Prohibido hablar de política

Cuando sonó el timbre, antes de abrir, mi madre se volvió, nos amenazó: no quiero que nadie hable de política en la mesa

Era la primavera del año ochenta, y yo escasamente pasaba de los diez años. En la radio sonaba de fondo música ligera. Un sonido enlatado, probablemente femenino. En aquel ambiente tenso, mi madre, con la ayuda de mi tía, aireaba el mantel blanco que, perfectamente doblado, se guardaba en el baúl que había seguido los pasos de mi familia desde el día en que se casaron mis padres. Mi hermana daba brillo con un paño de hilo a la loza sevillana que se guardaba en el mueble del salón. Como yo, por lo visto, no hacía otra cosa más que estorbar, todo el mundo me iba apartando a su paso, por lo que decidí atender a la escena sentado en una silla apartada, justo desde una esquina.

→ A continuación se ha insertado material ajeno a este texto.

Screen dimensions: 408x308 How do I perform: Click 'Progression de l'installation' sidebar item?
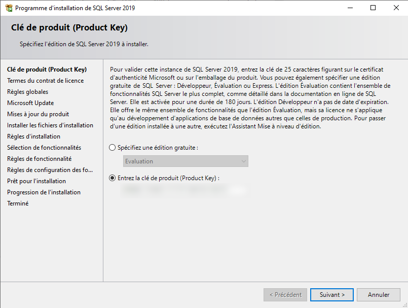tap(44, 192)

Bajoplatos de color crema y encima un plato hondo con su filo orado, flanqueados por cubiertos de plata bruñida, pulidos con algodón rosa Aladdin, colocados conforme manda el decoro: a la izquierda y de fuera hacia dentro, el tenedor de la ensalada y de la comida, y a la derecha, la cuchara sopera, otras sensiblemente más pequeña y el cuchillo dentado. Enfrente, la cucharita y el tenedor del postre, con el mango tallado, junto a una copa de cristal repujado de color opalino para el agua, y otra completamente transparente y fina para el vino. Y todo esto para alguien que pretendía ser a partir de ese momento mi cuñado. Al poco tiempo se hizo el silencio. Se acaban de correr las cortinas y se había prendido en el centro de la mesa una vela que despedía un olor tenue parecido al de los naranjos agrios de la plaza. Todo el mundo encerrado en su cuarto tirando del escaso fondo de armario de que disponíamos. Tras aquella calma impostada, se escuchó un portazo y algunos gritos que alertaban que había comenzado la disputa por el baño. Y en un rato, todos endomingados para pasar como se pudiera aquella amena velada con unos, hasta entonces, completamente desconocidos. Mi padre, con su chalina de las fiestas y la colonia a granel, mi madre y mi hermana enfardadas en su traje largo con detalles florales, y mis hermanos estrenando pantalones de pinzas y una camisa remangada que dejaba ver su brazos musculados y morenos. Y yo...

Cuando sonó el timbre, antes de abrir, mi madre se volvió hacia nosotros y, con el dedo en alto, nos amenazó: no quiero que nadie hable de política en la mesa.

Así es, los españoles siempre nos hemos llevado bien sentados en una mesa, eso sí, siempre que no hablemos de política.